*** RECORDS TO PROCESS ***
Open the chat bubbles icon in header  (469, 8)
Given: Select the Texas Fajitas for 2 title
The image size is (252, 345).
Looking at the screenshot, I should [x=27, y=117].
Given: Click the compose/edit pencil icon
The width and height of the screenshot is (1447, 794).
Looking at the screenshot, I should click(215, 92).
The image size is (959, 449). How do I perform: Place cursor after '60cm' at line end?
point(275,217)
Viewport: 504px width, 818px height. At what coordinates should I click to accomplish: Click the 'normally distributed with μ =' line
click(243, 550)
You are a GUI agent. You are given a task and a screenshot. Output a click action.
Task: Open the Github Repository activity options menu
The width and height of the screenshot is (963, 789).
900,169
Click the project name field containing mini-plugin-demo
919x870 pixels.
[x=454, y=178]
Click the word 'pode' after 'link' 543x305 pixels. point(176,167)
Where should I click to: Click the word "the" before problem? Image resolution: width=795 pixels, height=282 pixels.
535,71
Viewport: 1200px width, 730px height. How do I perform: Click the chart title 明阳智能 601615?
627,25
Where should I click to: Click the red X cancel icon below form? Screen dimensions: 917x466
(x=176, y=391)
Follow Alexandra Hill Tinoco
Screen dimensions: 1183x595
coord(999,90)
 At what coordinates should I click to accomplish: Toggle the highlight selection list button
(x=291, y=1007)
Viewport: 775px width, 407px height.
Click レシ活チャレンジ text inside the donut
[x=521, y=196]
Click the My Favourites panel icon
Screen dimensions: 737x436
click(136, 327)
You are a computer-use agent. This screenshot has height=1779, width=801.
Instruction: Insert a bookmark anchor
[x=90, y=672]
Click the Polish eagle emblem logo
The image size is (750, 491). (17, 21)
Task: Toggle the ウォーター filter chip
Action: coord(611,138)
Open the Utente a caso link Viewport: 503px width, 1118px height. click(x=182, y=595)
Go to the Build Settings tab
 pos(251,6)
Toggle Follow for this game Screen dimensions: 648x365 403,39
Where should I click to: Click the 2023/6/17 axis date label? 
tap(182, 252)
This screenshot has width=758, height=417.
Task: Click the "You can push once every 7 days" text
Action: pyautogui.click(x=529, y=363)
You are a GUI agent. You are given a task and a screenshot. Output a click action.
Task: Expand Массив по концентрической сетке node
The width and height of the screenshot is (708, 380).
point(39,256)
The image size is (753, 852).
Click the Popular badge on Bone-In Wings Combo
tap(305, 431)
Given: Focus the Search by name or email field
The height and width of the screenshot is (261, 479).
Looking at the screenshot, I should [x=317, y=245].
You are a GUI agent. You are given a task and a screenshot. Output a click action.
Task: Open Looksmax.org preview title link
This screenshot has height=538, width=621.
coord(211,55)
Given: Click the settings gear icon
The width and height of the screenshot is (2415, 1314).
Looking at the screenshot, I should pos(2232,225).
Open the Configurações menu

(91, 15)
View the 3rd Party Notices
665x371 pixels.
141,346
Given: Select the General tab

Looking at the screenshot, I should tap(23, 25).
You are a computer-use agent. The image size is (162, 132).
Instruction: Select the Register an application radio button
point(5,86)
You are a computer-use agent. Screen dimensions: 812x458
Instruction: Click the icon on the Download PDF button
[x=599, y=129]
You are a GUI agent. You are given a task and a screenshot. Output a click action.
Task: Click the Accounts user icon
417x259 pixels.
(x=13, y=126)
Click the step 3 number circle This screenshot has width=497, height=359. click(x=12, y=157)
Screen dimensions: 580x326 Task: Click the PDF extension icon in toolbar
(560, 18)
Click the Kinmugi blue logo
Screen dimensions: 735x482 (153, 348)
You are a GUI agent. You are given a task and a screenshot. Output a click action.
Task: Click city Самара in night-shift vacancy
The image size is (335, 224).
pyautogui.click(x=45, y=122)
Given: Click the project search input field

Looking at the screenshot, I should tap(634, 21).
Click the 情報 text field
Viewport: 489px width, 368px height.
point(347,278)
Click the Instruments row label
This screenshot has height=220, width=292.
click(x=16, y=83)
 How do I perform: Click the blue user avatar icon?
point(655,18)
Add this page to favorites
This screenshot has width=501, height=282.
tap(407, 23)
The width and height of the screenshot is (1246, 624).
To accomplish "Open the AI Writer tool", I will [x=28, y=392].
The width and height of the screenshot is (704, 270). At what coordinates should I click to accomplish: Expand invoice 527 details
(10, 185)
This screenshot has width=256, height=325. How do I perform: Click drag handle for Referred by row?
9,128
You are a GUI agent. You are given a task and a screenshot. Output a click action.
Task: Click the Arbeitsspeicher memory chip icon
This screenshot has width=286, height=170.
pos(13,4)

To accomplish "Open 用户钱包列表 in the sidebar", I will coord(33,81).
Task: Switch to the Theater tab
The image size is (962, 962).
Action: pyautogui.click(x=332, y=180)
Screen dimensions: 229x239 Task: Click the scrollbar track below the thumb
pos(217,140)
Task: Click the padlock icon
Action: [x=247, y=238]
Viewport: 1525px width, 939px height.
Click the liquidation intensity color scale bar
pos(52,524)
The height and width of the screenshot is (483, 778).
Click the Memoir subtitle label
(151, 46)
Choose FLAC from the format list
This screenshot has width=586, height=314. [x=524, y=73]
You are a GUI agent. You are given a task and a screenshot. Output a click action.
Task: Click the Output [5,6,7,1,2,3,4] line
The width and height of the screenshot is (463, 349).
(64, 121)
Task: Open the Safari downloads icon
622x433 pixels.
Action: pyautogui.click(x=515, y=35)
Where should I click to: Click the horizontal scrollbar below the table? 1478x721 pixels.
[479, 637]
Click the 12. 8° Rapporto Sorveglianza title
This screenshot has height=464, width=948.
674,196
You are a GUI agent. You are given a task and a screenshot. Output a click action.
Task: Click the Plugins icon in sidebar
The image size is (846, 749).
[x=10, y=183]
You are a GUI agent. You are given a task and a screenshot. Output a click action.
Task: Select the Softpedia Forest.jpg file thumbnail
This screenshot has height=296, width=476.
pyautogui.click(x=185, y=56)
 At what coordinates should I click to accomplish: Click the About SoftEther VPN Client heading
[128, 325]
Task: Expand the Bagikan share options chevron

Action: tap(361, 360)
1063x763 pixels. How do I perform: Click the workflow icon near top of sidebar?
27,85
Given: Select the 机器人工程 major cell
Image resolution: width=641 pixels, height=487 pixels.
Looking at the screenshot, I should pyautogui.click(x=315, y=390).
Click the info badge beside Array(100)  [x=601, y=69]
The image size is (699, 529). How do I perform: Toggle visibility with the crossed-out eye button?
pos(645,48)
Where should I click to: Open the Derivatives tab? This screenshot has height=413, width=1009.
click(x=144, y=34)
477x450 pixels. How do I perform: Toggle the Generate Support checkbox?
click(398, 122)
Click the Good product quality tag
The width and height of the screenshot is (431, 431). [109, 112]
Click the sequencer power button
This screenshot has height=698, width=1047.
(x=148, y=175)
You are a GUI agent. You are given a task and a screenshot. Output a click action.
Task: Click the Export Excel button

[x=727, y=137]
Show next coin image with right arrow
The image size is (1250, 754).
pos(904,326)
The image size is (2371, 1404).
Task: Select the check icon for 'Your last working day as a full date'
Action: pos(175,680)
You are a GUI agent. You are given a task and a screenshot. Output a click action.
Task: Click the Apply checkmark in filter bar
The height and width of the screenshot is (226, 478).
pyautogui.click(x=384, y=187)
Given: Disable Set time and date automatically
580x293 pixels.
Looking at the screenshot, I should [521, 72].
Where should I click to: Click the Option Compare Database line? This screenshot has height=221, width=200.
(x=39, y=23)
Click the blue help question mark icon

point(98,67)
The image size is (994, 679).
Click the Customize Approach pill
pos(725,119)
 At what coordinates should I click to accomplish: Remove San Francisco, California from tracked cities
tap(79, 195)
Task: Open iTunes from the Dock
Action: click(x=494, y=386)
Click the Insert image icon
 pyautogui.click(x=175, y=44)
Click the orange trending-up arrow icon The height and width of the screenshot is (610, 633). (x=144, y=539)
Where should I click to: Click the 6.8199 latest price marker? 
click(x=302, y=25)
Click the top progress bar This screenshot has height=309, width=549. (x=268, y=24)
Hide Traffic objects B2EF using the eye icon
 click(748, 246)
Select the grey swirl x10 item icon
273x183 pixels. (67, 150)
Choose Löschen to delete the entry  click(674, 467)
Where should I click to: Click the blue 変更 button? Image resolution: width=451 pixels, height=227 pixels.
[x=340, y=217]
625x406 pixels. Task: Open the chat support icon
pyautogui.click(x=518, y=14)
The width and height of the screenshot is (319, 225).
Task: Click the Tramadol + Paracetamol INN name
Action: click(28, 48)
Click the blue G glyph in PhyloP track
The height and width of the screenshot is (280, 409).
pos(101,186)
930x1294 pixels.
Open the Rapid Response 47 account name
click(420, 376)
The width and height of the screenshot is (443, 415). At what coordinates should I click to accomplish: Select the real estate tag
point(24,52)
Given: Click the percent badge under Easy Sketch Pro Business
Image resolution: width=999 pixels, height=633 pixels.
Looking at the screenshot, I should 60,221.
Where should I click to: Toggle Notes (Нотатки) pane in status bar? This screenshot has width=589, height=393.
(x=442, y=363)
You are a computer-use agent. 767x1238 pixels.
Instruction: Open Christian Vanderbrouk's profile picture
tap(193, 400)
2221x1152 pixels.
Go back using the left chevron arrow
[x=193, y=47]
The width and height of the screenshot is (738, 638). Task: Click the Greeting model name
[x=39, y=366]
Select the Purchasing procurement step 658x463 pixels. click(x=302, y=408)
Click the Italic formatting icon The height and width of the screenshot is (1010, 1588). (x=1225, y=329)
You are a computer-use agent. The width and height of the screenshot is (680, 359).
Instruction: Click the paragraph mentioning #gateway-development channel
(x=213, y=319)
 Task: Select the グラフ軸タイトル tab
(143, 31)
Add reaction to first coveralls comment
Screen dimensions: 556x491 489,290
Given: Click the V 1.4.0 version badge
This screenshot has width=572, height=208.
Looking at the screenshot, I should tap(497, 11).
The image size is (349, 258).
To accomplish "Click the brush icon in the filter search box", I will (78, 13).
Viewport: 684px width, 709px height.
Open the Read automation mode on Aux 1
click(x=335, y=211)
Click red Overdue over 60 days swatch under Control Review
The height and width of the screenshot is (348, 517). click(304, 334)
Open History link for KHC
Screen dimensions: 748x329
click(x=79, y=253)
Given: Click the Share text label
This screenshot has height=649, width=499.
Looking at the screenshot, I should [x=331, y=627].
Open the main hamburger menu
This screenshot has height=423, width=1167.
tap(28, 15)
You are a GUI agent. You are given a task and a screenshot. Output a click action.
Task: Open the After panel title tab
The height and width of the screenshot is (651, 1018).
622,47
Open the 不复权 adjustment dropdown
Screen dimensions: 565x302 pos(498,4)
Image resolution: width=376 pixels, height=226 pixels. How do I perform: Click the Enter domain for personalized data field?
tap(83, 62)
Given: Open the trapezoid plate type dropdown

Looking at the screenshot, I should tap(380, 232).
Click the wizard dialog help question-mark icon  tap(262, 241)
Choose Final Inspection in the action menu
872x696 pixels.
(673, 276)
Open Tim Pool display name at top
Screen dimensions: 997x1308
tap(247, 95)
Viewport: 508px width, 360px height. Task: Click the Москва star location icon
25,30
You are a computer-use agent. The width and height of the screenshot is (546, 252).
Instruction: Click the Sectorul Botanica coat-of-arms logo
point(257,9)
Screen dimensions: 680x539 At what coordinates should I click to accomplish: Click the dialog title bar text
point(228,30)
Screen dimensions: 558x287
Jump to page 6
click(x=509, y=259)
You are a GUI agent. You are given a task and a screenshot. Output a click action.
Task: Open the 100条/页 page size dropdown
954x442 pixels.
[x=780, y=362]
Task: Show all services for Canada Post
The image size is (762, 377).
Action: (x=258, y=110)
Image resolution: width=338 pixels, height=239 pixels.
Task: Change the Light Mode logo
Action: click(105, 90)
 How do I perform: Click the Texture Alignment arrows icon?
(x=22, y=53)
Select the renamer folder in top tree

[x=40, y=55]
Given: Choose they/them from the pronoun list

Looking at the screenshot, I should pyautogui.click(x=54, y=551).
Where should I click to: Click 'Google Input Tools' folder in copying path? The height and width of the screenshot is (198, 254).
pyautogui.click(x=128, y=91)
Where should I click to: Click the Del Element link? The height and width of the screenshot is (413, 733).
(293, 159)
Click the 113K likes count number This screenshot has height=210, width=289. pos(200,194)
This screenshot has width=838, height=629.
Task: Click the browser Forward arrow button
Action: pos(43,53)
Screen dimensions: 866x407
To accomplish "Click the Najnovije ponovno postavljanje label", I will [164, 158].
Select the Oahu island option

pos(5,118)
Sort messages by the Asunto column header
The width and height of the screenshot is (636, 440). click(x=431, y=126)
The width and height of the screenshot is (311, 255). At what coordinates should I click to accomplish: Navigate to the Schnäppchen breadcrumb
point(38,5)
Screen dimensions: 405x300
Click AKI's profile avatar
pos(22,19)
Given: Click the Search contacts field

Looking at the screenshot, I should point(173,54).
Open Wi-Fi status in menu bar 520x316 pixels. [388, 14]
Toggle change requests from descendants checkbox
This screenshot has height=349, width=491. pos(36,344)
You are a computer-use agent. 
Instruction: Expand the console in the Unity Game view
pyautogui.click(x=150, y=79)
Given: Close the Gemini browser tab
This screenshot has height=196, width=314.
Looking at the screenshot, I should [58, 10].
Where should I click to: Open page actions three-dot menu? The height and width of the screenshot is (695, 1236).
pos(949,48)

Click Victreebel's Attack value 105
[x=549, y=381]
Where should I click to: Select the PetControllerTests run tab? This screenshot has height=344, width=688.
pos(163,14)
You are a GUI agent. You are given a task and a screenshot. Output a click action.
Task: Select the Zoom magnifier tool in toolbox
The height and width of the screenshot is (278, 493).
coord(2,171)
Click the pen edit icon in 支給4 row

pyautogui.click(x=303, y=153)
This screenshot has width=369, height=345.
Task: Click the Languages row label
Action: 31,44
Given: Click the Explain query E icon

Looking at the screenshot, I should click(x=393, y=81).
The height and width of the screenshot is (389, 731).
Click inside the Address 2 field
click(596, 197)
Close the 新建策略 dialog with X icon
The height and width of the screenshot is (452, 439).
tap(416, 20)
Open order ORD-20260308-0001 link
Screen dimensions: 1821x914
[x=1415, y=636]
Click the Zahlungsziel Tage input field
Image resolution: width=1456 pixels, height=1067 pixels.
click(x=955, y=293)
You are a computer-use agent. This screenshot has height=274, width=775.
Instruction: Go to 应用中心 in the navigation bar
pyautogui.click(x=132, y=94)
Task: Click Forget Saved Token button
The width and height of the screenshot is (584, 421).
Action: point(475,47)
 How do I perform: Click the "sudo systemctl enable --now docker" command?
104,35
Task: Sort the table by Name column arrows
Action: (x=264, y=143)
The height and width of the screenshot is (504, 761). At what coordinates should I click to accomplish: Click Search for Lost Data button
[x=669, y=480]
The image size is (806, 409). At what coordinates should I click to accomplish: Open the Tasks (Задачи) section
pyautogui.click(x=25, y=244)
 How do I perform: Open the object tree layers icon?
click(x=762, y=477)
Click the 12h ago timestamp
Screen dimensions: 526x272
***
WHAT IS NEEDED: A complete answer gives every line of the data that includes "step".

SOLUTION BELOW:
Click the step 3 number circle This screenshot has width=497, height=359. click(x=12, y=157)
Select the Purchasing procurement step 658x463 pixels. click(x=302, y=408)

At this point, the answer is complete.